I think it also means we need to loosen up restrictions around changing @gender due to RP events. Probably a new service request for this or enabling it through styling tools? We probably should discuss this aspect of any changes more.

Help gender needs to be written. And other stuff no doubt I am forgetting this morning.

I apologize for taking so long to get to this point of comprehension.

N for Nonbinary.

From https://nonbinary.wiki/wiki/Main_Page:

Nonbinary is a term that refers to people whose gender is not completely and exclusively male or female. They can identify with not having gender at all, with both binary genders, with a third identity, or an identity which can change over time. Nonbinary people fall under the transgender umbrella term, and nonbinary is an umbrella term itself, although some people use it to describe their specific gender identity too.

That is exclusionary still itself. By making it the negation of the other two categories, I'm trying to make it inclusive of anyone who doesn't appear to fall into either of them.
Nonbinaryism is one of the reasons why I think style tools might be best for allowing @gender changes. Changing that wouldn't feel right being a service request, yeah?
@johnny,

As far as I am aware, 'Non-binary' is the preferred term for an individual who does not wish to identify as male or female. They are 'neither' and 'both' at their preference. Categorizing them as 'neither' explicitly implies a lack of something, while non-binary is inclusive of both a lack of gender and an amalgamation of gender, and I would support the usage of the term 'non-binary' personally.

This isn't about trans or gender identity though, so we can't determine they are non-binary that from the Apparent Gender alone. Remember, this applies to your corpse from a distance.

One such example of someone who isn't non-binary, but might want to come across as neither binary sex might be a man who is castrated by force and doesn't give off particularly masculine cues. They might decide they are non-binary, but they might say they're a man, but they have decided their visual cues don't indicate one way or the other.

Neither encompasses everyone who, for whatever reason, is not seen as male or female. Its more than just non-binary folks.

Appear already acknowledges 'apparent gender' being a player's chosen presentation for their character already though. The system doesn't say, X is wearing makeup and a dress, and these are feminine cues, therefore they are a woman. It allows the player to decide what is correct for their character.

The idea of 'apparent gender' being necessarily a gender critical interpretation of gender seems more ideological than practical. If the entire description of a character is visible, why does the system need to instruct the viewer on how to interpret their appearance at all?

Put another way, the appear system already runs contrary to the idea that gender is merely linguistic shorthand. A character's identity is chosen by them in almost all circumstances.

Whether their character is femme or masc or non-binary presenting, or to whatever degree of any of them, they are the ones who determine their pronouns and gendered shortdescs. Aside from @groin nakeds, the system does not make assumptions about gender cues or how others might interpret them.

If it's an entirely linguistic matter, this is the APA style guide on gender:

https://apastyle.apa.org/style-grammar-guidelines/bias-free-language/gender

APA style is one of the most broadly used-language style guidelines in all academic publishing, and in many fields is the foremost guideline for formal publishing.

Appear is transitory by design. @gender is the persistent default, the unconscious state, if you want, where appear is more active in nature. @gender is the player saying the character is seen outwardly this way unless something lets the character 'appear' as something they are not.

» PROVIDED RECORDS
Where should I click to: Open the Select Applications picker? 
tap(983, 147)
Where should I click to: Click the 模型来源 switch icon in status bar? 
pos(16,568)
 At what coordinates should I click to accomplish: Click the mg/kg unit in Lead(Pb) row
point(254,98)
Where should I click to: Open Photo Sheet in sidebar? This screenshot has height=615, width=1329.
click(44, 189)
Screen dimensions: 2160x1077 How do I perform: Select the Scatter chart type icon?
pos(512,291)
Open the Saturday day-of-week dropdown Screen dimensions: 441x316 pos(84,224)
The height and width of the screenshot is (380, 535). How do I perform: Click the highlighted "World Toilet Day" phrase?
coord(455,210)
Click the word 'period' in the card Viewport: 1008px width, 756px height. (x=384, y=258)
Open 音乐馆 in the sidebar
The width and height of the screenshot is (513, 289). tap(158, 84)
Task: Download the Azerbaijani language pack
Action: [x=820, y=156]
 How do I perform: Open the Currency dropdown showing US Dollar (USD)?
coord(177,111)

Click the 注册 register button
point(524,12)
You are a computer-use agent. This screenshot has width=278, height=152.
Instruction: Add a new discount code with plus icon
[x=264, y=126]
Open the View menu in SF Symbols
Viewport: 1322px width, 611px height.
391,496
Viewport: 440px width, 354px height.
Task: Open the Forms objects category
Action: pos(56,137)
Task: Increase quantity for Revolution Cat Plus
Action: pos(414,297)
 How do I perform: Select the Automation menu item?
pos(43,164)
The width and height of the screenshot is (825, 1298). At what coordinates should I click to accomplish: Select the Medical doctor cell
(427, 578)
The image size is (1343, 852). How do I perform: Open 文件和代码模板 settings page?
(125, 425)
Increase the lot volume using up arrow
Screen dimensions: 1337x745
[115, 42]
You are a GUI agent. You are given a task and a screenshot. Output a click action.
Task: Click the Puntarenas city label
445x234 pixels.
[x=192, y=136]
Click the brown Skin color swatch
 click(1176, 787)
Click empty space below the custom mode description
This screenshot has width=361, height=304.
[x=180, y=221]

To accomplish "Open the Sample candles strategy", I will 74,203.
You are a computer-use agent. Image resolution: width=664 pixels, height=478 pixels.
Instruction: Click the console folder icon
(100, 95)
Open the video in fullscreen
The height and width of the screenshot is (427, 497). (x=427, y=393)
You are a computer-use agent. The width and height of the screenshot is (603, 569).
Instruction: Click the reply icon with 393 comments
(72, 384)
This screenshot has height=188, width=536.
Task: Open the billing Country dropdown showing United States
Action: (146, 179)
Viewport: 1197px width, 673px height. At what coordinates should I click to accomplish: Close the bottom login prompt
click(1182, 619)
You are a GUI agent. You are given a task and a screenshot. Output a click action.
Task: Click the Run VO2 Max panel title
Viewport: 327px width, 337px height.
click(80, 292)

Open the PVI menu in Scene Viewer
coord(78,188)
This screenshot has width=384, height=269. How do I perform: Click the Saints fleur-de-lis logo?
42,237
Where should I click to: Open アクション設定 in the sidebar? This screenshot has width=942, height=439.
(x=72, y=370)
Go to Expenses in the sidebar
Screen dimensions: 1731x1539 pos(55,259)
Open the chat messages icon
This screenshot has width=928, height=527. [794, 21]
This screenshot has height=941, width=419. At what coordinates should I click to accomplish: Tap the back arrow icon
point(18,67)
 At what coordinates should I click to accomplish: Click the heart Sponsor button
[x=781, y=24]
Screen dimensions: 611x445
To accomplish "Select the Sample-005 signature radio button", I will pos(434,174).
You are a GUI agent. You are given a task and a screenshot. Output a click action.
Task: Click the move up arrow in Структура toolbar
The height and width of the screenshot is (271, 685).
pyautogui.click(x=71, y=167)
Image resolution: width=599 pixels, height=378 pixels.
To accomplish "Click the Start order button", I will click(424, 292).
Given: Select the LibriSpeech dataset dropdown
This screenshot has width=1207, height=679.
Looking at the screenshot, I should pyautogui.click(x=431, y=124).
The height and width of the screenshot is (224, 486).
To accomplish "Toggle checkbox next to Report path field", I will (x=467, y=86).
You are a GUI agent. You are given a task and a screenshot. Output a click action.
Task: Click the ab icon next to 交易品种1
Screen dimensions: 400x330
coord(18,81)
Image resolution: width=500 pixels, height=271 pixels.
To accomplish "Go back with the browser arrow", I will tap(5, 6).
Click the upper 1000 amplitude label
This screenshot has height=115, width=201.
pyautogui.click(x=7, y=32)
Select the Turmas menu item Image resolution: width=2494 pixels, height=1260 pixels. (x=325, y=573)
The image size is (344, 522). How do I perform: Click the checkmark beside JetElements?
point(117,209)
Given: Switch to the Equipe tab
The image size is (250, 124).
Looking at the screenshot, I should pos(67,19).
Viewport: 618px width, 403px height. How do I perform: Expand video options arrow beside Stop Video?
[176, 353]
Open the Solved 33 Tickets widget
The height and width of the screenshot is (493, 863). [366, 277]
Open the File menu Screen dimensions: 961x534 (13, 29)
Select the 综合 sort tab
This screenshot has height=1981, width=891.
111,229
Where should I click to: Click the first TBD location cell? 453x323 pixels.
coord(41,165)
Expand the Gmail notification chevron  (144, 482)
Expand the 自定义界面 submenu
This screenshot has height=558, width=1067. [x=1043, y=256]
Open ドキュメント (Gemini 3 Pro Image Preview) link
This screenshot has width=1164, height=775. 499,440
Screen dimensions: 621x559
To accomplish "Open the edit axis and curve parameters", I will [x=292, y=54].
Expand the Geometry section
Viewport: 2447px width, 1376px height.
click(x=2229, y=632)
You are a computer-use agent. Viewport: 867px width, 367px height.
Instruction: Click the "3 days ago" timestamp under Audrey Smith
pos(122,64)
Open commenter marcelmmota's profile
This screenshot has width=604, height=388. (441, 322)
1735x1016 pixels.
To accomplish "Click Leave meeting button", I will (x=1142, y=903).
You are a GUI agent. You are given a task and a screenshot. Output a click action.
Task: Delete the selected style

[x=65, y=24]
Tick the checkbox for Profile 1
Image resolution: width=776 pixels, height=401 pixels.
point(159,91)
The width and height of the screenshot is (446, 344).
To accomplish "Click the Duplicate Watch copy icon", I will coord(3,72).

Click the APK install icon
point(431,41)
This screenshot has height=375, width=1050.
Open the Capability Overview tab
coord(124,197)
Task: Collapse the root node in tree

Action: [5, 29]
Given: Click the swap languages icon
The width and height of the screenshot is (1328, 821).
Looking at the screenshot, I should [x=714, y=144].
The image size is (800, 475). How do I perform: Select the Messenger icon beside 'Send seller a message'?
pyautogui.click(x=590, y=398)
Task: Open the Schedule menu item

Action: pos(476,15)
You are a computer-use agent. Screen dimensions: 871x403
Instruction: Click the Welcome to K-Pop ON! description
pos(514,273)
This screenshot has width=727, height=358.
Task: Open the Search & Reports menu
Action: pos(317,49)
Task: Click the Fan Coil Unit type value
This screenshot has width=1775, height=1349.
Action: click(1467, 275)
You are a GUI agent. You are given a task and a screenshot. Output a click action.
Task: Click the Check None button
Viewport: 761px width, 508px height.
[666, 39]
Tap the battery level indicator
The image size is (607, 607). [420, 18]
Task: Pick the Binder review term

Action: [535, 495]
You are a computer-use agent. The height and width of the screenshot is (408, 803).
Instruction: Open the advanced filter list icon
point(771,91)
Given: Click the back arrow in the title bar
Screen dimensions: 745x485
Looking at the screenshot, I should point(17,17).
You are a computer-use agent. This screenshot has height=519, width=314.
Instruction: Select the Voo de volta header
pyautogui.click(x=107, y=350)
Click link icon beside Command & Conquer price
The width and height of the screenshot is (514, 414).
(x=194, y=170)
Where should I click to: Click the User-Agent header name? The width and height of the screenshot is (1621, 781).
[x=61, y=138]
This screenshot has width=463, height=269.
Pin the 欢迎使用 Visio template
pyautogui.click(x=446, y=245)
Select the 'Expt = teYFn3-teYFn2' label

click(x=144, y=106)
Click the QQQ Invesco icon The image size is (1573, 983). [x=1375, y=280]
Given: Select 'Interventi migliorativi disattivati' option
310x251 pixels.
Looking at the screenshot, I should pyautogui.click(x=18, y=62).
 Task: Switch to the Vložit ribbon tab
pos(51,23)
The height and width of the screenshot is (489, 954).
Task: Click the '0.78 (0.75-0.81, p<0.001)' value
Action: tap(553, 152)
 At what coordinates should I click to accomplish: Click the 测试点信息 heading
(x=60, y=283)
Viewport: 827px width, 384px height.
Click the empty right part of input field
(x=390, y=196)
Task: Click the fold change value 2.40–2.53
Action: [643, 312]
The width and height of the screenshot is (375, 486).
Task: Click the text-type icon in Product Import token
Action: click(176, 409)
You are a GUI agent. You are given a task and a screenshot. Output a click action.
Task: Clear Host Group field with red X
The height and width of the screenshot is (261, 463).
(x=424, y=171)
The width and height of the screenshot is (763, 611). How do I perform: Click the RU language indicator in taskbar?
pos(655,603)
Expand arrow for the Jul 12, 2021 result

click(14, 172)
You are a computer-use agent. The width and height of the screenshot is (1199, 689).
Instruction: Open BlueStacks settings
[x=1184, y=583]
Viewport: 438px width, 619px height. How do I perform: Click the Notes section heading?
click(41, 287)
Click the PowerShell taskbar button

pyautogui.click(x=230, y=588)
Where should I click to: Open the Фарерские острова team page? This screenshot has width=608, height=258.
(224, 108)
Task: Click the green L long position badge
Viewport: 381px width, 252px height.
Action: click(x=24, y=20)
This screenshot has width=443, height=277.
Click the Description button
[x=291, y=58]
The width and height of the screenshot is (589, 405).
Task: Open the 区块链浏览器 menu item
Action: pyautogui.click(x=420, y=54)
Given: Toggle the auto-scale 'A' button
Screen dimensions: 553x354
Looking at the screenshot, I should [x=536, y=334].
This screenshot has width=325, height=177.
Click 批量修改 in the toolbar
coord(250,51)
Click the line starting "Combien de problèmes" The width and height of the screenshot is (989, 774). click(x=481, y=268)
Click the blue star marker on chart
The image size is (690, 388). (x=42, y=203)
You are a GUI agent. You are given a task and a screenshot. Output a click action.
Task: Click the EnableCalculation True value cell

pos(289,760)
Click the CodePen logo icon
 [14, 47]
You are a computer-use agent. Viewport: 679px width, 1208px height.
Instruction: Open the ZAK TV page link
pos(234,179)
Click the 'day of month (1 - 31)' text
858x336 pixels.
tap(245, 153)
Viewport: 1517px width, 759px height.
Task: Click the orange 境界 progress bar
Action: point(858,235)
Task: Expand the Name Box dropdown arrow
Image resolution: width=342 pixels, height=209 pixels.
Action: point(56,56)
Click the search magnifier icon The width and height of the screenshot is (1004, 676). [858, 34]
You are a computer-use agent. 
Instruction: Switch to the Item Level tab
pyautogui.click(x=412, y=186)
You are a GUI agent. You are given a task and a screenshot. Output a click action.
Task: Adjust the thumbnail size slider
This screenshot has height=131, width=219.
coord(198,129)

» TASK A
Answer these questions using the excerpt on apparent gender.
(i) Which website is quoted for the definition of nonbinary?
(ii) In what field of publishing is APA style called one of the most broadly used style guidelines?
(iii) What exception is named to the claim that the system makes no assumptions about gender cues?
» TASK B
In the entries, swap "Select" for "Choose" from the line with "How do I perform: Select the Automation" up to and including the line with "[x=192, y=136]". Return only those lines, with nothing else changed.

» FINISHED ANSWER A
(i) https://nonbinary.wiki/wiki/Main_Page
(ii) Academic publishing
(iii) @groin nakeds

» FINISHED ANSWER B
 How do I perform: Choose the Automation menu item?
pos(43,164)
The width and height of the screenshot is (825, 1298). At what coordinates should I click to accomplish: Choose the Medical doctor cell
(427, 578)
The image size is (1343, 852). How do I perform: Open 文件和代码模板 settings page?
(125, 425)
Increase the lot volume using up arrow
Screen dimensions: 1337x745
[115, 42]
You are a GUI agent. You are given a task and a screenshot. Output a click action.
Task: Click the Puntarenas city label
445x234 pixels.
[x=192, y=136]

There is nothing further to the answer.